The collaborative study moved forward despite the COVID-19 pandemic, thanks to Hyundai’s unwavering commitment to explore the future and RISD’s technological resources that allow students and faculty members to collaborate in the virtual space. Hyundai and RISD will continue their partnership starting with a six-week summer research program focusing on lightweight structures and hygiene, inspired by nature. The partners plan to deepen their collaboration and form a longer-term partnership with RISD’s Nature Lab providing a foundation for living systems research.
“Hyundai Motor Group’s work with RISD is providing deep insights that will help us advance innovations in technology and design, paving the way for next-generation mobility solutions,” said Youngcho Chi, Hyundai Motor Group’s President, and Chief Innovation Officer. “Through the collaboration, we’ve discovered that we have a similar vision for the future, and we’re able to develop a common language and working methods that will provide a solid foundation for a more fruitful collaboration going forward.”
“The post-COVID-19 era will require us to come up with new ways of thinking for our mobility ecosystem to evolve,” said SangYup Lee, Senior Vice President and Head of Hyundai Global Design Center. “By conducting in-depth studies with RISD about how nature copes with change, we expect to gain fresh inspiration that can lead to the development of sustainable processes, next-generation technologies and innovative designs for the future of mobility.”

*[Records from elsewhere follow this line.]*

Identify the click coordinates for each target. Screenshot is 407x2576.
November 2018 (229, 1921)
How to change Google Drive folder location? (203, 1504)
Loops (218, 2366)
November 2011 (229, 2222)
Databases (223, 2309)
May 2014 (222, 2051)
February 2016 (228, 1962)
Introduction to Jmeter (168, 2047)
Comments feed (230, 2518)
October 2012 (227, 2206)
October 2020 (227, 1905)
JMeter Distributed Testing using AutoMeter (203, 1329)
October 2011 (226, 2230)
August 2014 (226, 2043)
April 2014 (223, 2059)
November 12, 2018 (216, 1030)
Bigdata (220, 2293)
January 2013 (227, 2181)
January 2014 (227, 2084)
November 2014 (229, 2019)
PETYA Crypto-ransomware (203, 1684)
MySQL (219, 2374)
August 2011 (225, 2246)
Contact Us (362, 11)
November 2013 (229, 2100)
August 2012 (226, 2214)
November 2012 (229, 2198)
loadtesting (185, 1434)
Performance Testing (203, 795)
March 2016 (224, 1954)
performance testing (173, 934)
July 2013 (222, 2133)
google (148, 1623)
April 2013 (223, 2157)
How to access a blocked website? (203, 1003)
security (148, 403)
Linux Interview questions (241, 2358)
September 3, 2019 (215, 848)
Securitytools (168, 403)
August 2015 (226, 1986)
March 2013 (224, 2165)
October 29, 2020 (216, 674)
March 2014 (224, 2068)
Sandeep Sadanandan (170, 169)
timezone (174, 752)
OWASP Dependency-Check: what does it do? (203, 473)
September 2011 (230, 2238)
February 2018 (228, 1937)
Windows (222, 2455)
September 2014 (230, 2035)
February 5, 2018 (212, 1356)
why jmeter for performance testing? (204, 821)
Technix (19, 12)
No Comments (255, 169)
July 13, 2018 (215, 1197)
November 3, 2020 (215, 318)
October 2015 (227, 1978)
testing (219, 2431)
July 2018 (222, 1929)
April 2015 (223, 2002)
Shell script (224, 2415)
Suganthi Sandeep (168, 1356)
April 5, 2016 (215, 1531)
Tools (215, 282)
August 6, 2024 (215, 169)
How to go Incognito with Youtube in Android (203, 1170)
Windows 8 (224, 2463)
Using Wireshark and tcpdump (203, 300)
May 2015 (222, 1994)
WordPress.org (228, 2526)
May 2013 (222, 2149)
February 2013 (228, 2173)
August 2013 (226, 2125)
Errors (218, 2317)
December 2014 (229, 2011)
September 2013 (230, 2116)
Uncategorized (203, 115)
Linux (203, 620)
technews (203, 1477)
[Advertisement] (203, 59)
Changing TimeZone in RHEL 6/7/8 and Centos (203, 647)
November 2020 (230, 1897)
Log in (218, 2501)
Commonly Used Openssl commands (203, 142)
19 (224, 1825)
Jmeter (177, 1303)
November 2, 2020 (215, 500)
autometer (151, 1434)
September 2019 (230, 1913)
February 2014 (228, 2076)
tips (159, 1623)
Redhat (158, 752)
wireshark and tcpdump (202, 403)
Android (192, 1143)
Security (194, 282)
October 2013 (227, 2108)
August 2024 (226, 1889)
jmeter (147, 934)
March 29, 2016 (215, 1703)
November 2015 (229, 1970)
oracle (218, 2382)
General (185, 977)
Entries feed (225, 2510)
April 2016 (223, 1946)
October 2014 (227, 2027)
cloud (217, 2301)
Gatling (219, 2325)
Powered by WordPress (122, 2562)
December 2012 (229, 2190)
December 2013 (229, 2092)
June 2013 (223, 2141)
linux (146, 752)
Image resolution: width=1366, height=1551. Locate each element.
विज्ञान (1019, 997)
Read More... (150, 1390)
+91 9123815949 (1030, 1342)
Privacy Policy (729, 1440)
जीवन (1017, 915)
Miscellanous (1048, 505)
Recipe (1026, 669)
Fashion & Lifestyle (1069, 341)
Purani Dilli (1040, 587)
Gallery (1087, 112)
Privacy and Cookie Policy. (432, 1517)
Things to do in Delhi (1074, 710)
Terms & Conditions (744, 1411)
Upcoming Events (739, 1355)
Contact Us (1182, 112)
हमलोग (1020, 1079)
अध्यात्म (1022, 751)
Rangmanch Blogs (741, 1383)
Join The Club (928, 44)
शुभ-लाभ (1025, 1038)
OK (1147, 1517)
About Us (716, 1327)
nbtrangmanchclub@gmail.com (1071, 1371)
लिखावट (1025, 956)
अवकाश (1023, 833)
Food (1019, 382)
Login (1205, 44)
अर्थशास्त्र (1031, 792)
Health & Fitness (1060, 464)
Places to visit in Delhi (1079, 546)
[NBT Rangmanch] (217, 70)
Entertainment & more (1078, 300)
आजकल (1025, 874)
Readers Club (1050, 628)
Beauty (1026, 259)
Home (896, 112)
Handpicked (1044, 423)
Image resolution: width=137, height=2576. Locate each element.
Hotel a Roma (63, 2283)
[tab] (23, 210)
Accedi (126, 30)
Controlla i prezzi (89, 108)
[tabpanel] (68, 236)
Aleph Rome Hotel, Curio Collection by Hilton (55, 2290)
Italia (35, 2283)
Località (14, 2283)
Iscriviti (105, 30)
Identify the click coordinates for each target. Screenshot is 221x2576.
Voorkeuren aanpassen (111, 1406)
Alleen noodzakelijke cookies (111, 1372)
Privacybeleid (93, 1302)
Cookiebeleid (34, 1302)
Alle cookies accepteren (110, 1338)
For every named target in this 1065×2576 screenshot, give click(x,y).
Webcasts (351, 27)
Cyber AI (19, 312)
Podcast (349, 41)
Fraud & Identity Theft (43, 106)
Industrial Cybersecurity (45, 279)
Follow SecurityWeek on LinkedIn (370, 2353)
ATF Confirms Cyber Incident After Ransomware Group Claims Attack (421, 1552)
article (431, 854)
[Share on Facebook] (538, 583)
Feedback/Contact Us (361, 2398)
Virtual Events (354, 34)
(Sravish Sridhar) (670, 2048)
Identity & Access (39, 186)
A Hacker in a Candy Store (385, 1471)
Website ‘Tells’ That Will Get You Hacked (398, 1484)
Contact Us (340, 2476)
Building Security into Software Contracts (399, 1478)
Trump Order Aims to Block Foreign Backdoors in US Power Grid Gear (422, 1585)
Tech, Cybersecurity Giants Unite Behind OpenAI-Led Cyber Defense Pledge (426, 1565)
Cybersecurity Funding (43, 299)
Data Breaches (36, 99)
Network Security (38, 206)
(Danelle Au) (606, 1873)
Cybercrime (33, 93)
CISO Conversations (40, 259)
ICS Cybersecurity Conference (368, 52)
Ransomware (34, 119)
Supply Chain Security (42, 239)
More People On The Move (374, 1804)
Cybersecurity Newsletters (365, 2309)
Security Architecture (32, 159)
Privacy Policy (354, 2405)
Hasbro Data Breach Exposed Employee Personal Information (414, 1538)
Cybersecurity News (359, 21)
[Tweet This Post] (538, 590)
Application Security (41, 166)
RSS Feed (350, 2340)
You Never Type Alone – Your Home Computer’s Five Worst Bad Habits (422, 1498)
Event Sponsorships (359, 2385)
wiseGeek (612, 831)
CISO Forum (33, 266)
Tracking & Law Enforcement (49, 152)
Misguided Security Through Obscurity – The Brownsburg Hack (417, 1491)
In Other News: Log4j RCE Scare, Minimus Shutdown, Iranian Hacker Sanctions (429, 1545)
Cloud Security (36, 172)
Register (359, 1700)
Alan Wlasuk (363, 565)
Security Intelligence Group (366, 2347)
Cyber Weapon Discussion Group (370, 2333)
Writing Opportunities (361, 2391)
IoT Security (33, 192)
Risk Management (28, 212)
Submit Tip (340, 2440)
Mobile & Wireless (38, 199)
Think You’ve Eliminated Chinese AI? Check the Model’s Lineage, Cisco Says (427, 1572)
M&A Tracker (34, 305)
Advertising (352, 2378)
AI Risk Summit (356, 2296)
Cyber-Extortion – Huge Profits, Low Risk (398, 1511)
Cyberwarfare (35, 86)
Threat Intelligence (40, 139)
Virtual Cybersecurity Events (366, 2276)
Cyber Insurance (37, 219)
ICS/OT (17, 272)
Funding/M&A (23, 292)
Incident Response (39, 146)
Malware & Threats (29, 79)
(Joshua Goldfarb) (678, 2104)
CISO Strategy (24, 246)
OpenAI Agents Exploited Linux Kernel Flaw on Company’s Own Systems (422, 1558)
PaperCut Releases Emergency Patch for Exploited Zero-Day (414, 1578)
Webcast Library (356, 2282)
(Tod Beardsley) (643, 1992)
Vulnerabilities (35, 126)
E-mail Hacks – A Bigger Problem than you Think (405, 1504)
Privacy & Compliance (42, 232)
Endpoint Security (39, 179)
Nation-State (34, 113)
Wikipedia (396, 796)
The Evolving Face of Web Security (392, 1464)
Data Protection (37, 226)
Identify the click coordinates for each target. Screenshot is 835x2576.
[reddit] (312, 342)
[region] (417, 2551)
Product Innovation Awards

“Our broader institutional vision—as set forth in RISD’s strategic plan, NEXT: RISD 2020-27—commits to contributing to new knowledge through innovative curricula and increasing our overall research capacity to support interdisciplinary inquiry and exchange,” said RISD President Rosanne Somerson. “This first-of-its-kind research collaborative between RISD and Hyundai brings this commitment to life and supports the notion that, when we combine different bodies of knowledge together in the right environment, true innovation flourishes.”
Somerson added, “I am grateful that Hyundai provided this opportunity and has shown so much openness in embracing the role of artists and designers in contributing key insight to mobility research. The early outcomes of this unique partnership are impressive, and have activated new ideas about a just and climate-smart future.”
“RISD’s partnership with Hyundai opens an inspiring new chapter in the space of design, art and creation. Hyundai has a keen interest in the unknown—as does RISD— and we thank them very much for making this research possible,” notes RISD Provost Kent Kleinman. “The Edna W. Lawrence Nature Lab, one of RISD’s innovative centers for research and teaching, played a key role in almost all the students’ projects, demonstrating the blurring of boundaries between nature and artifice, and the profound lessons that natural systems offer to artists and designers. Here too, our partnership with Hyundai rests on common ground, on which we plan to build in the future.”
Hyundai Motor Group has been actively studying nature through various projects, including the recent Hyundai Nature Observation Project by Design Innovation Group.